Formados em 1989 pela dupla de guitarristas Stephen Malkmus e Scott Kannberg (aos quais se juntariam mais tarde Mark Ibold (baixo), Steve West (bateria) e Bob Nastanovich- percussionista), os Pavement começaram a ser falados em meios underground após lançamento de uma versão quase final deste Slanted & Enchanted em cassette. Mas só mesmo em Abril de ’92 é que foi lançado comercialmente pela Matador Records, para gáudio de um punhado de tipos e desconhecimento da grande maioria. Malkmus nunca quis saber de entrevistas, videoclips, ou qualquer outro tipo de material promocional, pelo que, e usando novamente a alegoria acima, foi mais Astérix que romano, fechado na sua aldeia a fazer música incrível sem concessões de qualquer espécie. Chafurdando nas influências de Replacements, Feelies, The Fall, guitarra lo-fi propositadamente desafinada, distorção a rodos, umas vezes cantando melodicamente, outras descontroladamente aos gritos, o caos é reinante. Mas o caos também pode ter o seu lado belo, e Slanted é uma boa prova disso mesmo. A herança punk corre nas veias de Malkmus, com o bom e o mau, ou seja atitude, estilo e preguiça em doses iguais. “No Life Singed Her”, terceira música do álbum, é a melhor evidência disto mesmo.

“In The Mouth a Desert” começa calma com uns acordes dedilhados tranquilamente, como se a aquecer a guitarra, para após 30 segundos explodir, literalmente. Uma explosão controlada, porque a melodia que sai das cordas vocais de Malkmus não permite que se vá mais longe, pelo menos não para já. Para isso temos de esperar até ao refrão onde só uma reacção é possível – gritar a plenos pulmões “I’ve been crowned / the King of it / and it is all we have”. Enquanto isso há uma parede sonora a decorrer em fundo, a criar uma intensidade tremenda, para uns meros segundos depois tudo cessar e voltarmos ao registo de verso normal. Malha do cacete.

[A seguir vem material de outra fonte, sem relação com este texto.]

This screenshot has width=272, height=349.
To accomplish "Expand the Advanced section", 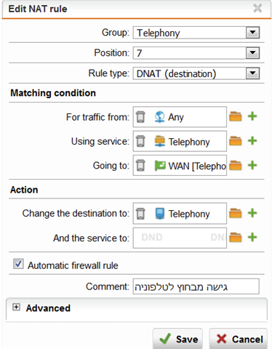I will coord(16,308).
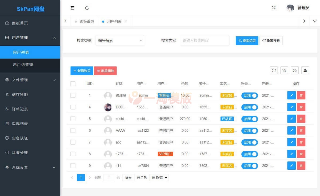Open the column filter grid icon

coord(284,70)
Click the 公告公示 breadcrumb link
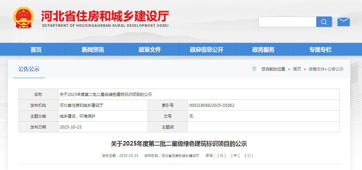This screenshot has width=362, height=170. (x=335, y=69)
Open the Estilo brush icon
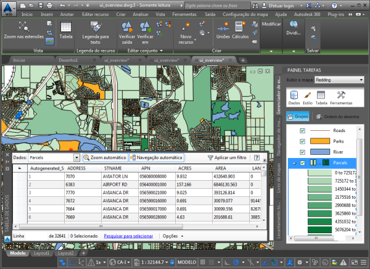The width and height of the screenshot is (370, 269). (x=307, y=94)
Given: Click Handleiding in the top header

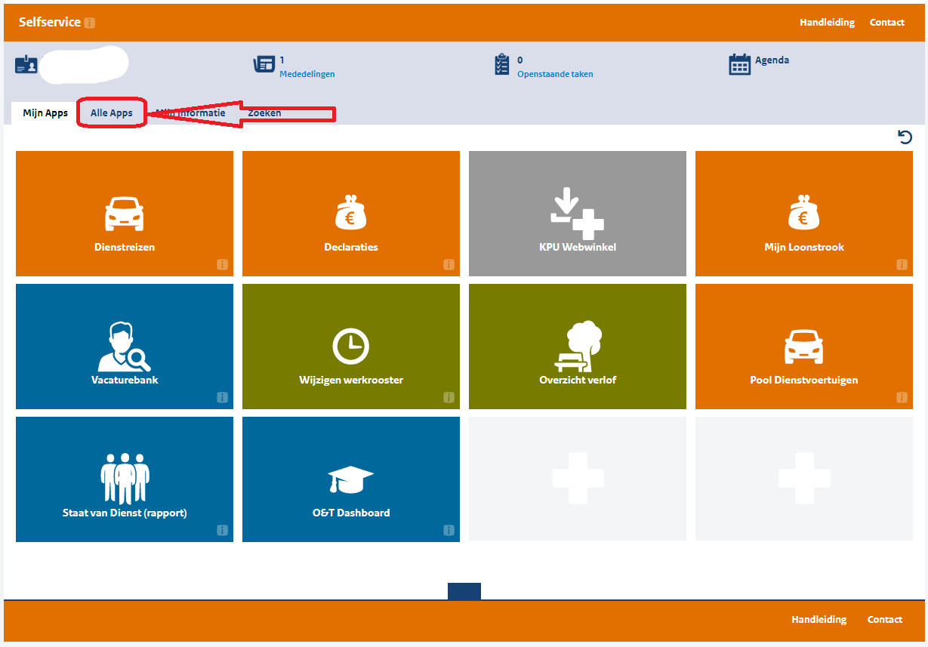Looking at the screenshot, I should [827, 23].
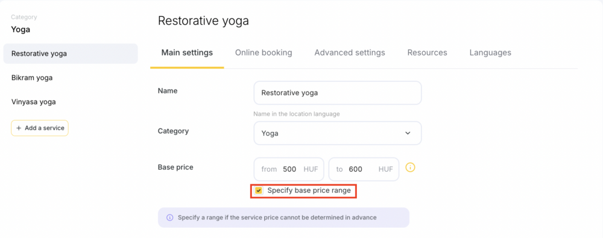Viewport: 603px width, 238px height.
Task: Select the Languages tab
Action: pos(490,52)
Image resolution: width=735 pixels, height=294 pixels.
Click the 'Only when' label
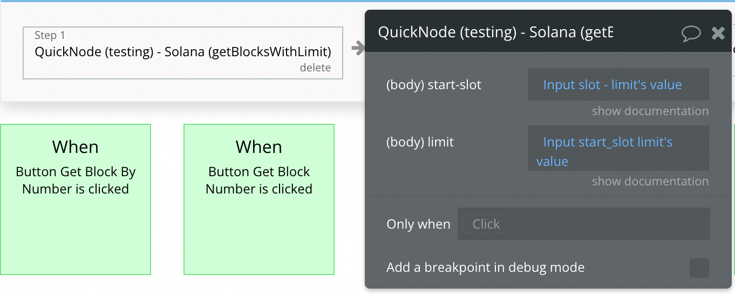[x=418, y=224]
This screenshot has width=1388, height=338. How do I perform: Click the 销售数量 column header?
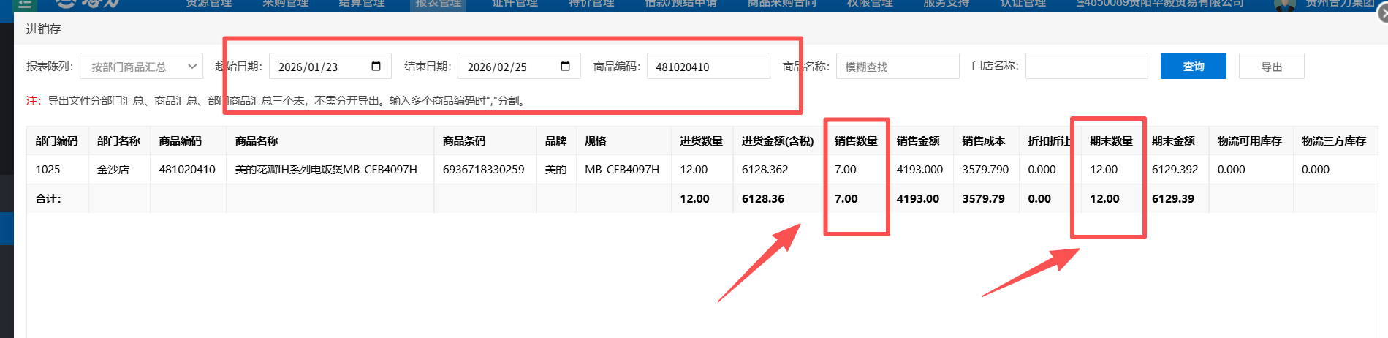(x=856, y=140)
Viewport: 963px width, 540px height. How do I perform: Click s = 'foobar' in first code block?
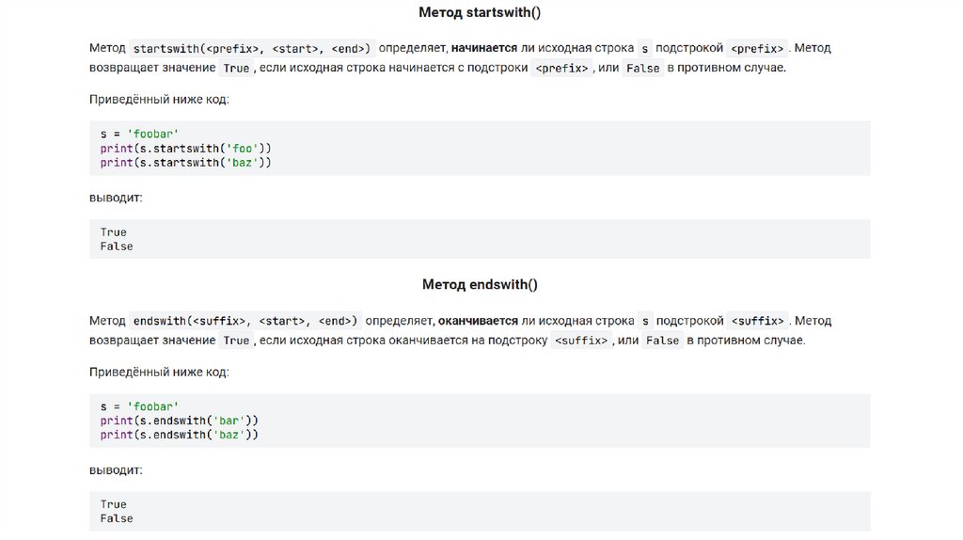click(139, 135)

“Conduit for Sale!” é insanidade total, que se sente sobretudo quando termina e mudamos, como se do dia para a noite, para “Zurich is Stained”. À nona música temos um dos momentos mais brilhantes dos Pavement – “Here” e onde Malkmus parece mais despido – “I was dressed for success / But success it never comes”. Porque no fundo a energia do álbum vem disto mesmo, de um slacker que vive no seu mundo, que aparentemente não se preocupa com o mundo à volta, mas que não deixa de necessitar de carinho e consolo. Nessa altura não havia o escape do Facebook, portanto escrever letras para um disco era o único caminho possível. Tudo isto contribuiu para Slanted ser intemporal.

Há uma dificuldade enorme em escrever-se sobre os Pavement – as pessoas para quem direccionamos o discurso ou sabem tudo ou não sabem nada sobre eles. A grande maioria estará no segundo grupo, eventualmente tê-los-á como mais uma bandeca que se safou às custas dos Nirvana e conseguiu ter uma música na MTV (“Cut Your Hair”). Mas por alguma razão a reunião que fizeram em 2010 esgotou salas mundo fora, com quase um ano de antecipação. Quem os conhece a sério sabe da sua incrível influência em vários artistas que vieram depois, considerando-os banda essencial dos anos 90, bem mais do que muitos que venderam milhões de discos por aí. É ouvir-se os discos com a devida atenção para se perceber as razões que estão por detrás da devoção de tantos melómanos.